- [Requirement]: Your answer should be an exact copy of the lines from the start of the entries to the line containing "Click the setparams", both included.

- [Dataset content]:
* * * * * * *
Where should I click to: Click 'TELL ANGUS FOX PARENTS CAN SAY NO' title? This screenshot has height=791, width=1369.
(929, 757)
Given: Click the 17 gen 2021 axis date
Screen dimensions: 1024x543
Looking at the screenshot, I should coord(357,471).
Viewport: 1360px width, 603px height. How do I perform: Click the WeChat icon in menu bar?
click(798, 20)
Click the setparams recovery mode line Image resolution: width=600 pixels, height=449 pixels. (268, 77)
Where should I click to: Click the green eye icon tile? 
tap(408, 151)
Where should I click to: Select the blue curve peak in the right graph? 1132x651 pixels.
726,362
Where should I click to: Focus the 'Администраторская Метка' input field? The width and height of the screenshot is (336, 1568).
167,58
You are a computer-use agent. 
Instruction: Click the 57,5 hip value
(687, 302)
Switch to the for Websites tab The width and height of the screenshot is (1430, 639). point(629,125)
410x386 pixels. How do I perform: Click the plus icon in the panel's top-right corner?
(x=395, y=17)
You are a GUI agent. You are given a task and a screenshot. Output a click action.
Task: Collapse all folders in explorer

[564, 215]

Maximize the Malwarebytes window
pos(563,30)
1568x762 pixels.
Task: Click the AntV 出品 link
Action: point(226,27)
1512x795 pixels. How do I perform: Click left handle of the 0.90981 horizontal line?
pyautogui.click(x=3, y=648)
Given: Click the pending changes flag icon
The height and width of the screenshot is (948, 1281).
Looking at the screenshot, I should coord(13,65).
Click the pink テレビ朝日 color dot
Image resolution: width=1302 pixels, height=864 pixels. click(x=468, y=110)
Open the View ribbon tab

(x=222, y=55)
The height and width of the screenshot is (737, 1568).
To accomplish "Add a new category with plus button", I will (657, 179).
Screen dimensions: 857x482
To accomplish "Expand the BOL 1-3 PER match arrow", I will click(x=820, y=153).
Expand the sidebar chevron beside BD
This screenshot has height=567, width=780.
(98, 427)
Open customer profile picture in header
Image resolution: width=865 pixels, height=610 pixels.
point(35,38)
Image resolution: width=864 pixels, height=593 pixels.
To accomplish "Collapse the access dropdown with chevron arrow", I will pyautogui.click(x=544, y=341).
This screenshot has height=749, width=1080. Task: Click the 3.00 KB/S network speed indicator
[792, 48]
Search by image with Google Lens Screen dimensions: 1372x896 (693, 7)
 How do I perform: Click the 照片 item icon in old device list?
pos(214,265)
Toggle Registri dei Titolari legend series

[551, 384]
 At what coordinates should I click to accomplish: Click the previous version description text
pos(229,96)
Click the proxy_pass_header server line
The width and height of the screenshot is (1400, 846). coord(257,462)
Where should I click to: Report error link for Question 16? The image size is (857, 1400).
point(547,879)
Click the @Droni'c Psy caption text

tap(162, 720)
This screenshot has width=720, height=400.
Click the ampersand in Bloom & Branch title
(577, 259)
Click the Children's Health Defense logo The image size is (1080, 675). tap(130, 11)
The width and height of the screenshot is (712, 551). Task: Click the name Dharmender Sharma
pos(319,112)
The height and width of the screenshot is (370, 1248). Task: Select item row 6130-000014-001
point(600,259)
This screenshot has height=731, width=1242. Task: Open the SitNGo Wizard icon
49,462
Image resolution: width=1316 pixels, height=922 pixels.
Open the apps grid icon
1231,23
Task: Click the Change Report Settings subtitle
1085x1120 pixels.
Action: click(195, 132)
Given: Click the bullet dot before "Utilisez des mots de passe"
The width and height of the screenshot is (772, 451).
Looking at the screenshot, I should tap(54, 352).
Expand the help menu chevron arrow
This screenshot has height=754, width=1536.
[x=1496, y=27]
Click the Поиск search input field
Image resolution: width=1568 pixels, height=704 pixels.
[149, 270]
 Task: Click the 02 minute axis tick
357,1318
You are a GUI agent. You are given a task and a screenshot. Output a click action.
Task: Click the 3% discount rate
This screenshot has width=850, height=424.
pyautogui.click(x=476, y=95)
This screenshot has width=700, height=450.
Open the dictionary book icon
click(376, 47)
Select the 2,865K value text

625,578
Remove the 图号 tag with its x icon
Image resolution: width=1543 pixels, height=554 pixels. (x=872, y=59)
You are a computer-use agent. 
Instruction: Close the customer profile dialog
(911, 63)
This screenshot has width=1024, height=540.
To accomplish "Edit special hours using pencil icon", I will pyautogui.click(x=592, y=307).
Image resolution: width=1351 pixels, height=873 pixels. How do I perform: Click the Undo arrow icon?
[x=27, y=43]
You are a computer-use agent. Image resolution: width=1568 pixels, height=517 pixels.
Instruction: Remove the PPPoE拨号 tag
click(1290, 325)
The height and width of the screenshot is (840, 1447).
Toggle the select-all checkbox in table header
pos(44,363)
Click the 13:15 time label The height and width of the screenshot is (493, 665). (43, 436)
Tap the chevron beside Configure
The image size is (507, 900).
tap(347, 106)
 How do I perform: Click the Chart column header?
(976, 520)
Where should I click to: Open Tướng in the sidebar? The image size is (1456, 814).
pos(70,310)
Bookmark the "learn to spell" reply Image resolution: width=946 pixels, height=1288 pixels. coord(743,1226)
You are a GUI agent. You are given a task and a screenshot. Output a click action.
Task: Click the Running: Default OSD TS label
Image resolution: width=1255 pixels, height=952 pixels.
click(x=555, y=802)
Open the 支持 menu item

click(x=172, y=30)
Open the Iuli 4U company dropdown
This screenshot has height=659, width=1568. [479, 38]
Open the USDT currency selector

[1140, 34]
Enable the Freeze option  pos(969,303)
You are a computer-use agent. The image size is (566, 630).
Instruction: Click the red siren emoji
* * * * * * *
- [Task answer]:
Where should I click to: Click 'TELL ANGUS FOX PARENTS CAN SAY NO' title? This screenshot has height=791, width=1369.
(929, 757)
Given: Click the 17 gen 2021 axis date
Screen dimensions: 1024x543
Looking at the screenshot, I should coord(357,471).
Viewport: 1360px width, 603px height. How do I perform: Click the WeChat icon in menu bar?
click(798, 20)
Click the setparams recovery mode line Image resolution: width=600 pixels, height=449 pixels. (268, 77)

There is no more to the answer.